#### Exercise data ####

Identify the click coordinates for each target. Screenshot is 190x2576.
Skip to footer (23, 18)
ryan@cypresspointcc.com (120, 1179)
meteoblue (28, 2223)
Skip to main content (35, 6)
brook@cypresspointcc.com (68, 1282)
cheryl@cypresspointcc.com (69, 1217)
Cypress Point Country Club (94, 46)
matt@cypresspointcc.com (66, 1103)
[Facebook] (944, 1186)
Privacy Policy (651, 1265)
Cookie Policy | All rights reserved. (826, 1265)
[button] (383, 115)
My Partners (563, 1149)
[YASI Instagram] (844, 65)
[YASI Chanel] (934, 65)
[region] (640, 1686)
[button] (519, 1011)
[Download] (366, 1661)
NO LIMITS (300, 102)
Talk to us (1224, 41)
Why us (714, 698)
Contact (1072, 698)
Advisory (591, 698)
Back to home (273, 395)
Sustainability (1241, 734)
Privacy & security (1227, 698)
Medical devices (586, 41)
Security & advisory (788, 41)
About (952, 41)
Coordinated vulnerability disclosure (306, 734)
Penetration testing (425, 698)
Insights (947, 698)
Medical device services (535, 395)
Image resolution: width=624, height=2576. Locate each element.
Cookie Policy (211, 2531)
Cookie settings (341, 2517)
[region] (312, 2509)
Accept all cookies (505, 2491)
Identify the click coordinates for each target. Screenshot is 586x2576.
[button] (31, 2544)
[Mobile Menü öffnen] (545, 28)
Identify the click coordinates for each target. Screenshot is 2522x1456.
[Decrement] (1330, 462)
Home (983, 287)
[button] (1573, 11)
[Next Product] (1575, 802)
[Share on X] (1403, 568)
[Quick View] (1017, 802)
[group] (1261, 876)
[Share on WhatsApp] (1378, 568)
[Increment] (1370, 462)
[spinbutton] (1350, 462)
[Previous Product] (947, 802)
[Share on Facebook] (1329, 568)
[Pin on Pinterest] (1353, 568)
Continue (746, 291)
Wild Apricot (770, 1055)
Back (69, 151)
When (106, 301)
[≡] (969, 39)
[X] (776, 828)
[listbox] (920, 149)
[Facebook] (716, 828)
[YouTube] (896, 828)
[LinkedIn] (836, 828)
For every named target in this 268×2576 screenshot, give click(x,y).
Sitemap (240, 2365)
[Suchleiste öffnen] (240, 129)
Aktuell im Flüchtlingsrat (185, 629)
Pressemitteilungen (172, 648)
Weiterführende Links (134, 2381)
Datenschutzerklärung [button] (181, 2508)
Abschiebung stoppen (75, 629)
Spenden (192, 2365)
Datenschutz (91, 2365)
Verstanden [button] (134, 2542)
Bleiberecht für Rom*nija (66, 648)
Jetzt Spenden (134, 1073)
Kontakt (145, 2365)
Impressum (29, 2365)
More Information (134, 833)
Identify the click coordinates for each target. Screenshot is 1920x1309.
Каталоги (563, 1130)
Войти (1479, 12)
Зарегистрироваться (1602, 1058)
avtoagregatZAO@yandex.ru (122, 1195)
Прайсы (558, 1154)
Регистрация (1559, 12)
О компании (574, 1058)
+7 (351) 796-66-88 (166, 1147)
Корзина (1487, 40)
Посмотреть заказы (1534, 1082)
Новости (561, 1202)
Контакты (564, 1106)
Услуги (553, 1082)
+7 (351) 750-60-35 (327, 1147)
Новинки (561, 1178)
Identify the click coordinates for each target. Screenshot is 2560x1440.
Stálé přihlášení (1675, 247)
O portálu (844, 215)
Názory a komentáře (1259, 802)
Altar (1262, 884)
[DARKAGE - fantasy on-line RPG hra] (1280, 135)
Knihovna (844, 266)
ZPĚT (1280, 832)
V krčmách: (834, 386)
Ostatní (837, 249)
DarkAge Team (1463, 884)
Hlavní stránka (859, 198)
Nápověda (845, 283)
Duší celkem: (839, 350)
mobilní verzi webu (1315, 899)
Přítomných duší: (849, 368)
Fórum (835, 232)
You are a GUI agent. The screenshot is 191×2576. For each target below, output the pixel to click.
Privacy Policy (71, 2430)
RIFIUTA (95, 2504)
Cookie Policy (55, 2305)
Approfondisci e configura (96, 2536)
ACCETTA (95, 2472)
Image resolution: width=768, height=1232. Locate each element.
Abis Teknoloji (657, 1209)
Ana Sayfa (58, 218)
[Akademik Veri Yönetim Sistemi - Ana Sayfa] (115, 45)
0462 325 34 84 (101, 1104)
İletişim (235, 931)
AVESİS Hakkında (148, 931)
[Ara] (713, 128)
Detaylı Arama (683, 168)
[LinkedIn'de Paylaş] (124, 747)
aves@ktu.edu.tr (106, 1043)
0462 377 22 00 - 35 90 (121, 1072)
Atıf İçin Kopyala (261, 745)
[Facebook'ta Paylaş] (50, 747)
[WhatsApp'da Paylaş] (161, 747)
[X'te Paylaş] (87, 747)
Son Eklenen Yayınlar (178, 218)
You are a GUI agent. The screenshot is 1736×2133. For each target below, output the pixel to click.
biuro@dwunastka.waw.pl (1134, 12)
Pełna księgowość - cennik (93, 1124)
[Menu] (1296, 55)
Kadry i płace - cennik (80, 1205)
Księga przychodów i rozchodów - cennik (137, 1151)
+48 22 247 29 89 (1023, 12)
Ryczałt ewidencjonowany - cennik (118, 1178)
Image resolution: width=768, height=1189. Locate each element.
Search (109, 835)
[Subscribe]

####

## Description of the task:
Search the listing above for the lines with "DarkAge Team (1463, 884)" and "RIFIUTA (95, 2504)", then output those lines and all lines between them exactly.

## Finished exercise:
DarkAge Team (1463, 884)
Hlavní stránka (859, 198)
Nápověda (845, 283)
Duší celkem: (839, 350)
mobilní verzi webu (1315, 899)
Přítomných duší: (849, 368)
Fórum (835, 232)
You are a GUI agent. The screenshot is 191×2576. For each target below, output the pixel to click.
Privacy Policy (71, 2430)
RIFIUTA (95, 2504)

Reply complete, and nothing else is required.